Modification of screen-printed carbon electrode (SPCE) by the Nafion functionalized silicon nanoparticles (SiNPs/Naf) materials in non-enzymatic electrochemical sensor for uric acid (UA) detection Nurul Huda (1), Poetro Lebdo Sambegoro (2), Ni Luh Wulan Septiani (1), Muhammad Iqbal (1), Amalia Sholehah (3),(4), Brian Yuliarto (1*),(5)
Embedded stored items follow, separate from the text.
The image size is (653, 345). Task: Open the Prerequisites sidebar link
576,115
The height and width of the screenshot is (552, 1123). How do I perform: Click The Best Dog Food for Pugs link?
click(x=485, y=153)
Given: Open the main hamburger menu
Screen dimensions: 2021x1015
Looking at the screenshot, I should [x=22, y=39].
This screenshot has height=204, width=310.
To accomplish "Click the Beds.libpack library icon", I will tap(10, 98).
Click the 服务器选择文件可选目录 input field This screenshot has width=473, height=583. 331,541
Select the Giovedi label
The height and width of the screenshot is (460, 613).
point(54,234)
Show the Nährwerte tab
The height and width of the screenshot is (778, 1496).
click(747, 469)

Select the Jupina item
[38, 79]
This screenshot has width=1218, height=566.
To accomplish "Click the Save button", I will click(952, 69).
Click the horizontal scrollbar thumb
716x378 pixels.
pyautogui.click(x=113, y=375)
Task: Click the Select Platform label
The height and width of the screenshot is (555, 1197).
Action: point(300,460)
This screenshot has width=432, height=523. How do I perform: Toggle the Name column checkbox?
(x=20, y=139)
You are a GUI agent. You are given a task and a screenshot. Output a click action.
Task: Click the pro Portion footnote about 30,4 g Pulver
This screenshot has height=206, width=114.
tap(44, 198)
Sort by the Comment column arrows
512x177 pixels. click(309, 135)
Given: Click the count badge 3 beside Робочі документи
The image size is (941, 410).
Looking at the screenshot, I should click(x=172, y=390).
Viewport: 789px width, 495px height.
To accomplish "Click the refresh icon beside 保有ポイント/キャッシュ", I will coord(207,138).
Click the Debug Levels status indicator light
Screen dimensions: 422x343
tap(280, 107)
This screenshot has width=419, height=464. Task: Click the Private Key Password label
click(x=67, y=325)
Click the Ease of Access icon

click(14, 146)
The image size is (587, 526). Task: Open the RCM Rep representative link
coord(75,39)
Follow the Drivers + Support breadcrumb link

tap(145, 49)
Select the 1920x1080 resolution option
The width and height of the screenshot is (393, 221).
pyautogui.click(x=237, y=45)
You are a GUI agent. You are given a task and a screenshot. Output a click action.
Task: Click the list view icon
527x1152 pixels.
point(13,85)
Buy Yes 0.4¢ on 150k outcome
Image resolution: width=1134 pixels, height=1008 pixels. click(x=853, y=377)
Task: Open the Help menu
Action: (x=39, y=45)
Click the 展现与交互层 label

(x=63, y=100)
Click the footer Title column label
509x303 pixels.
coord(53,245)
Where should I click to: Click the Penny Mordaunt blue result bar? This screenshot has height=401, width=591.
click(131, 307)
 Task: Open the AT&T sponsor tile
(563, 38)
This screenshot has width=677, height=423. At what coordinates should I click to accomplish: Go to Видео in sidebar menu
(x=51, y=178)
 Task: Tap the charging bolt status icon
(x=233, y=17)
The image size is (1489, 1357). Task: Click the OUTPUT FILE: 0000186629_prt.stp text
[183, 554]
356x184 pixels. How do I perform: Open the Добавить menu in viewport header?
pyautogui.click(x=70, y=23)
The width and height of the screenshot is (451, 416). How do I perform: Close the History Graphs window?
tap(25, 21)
1) Advanced Functional Material Research Group, Faculty of Industrial Technology, Institut Teknologi Bandung, Jl. Ganesha No. 10, Bandung, Jawa Barat, 41032, Indonesia
2) Faculty of Mechanical and Aerospace Engineering, Institut Teknologi Bandung, Bandung, Indonesia
3) Advanced Materials and Tomography Laboratory, Faculty of Engineering, Universitas Sultan Ageng Tirtayasa, Jl. Jenderal Sudirman Km. 3 Cilegon, Banten, 42435, Indonesia
4) Departement of Metallurgical Engineering, Faculty of Engineering, Universitas Sultan Ageng Tirtayasa, Jl. Jenderal Sudirman Km. 3 Cilegon, Banten, 42435, Indonesia
5) Research Center for Nanosciences and Nanotechnology (RCNN), Institut Teknologi Bandung, Jl. Ganesha No. 10, Bandung, Jawa Barat, 41032, Indonesia
*brian[at]tf.itb.ac.id
Abstract
A non-enzymatic electrochemical sensor has been successfully developed to detect uric acid (UA) based on a modified screen-printed carbon electrode (SPCE) using Nafion functionalized silicon nanoparticles. Silicon nanoparticles (SiNPs) material is used because of their advantages, including its abundant availability, good biocompatibility, and adjustable porosity and surface area according to the synthesis method used. Nafion is a sulfonated tetrafluoroethylene-based fluoropolymer-copolymer that has been widely used for electrochemical sensors and is functioned as a stabilizer of the sensor. In this study, SiNPs material was successfully synthesized through the non-thermal chemical vapor deposition method. XRD diffractogram and SEM image confirmed its structure and morphology. The crystallinity of the produced SiNPs is 69.85%. SEM-EDS characterization was also carried out to confirm the success of the SPCE modification by SiNPs and SiNPs/Naf materials. The changes in the morphology of SPCE and the EDS spectrum that were measured indicated the success of the SPCE modification process for each stage. Cyclic voltammetry, electrochemical impedance spectroscopy, and differential pulse voltammetry study were used to analyze the electrochemical characteristics and performance of non-enzymatic electrochemical sensors based on SPCE/SiNPs/Naf structures against uric acid analytes. Based on the results of electrochemical analysis, the sensitivity, detection limit, and quantification limit of the sensor are 0.01 uA.mM-1.cm-2, 0.21 uM, and 0.69 uM respectively in the linear measurement range of uric acid concentration of 10 - 1000 uM. Then, a sensor stability study was also carried out which resulted in an RSD value of 4.83%.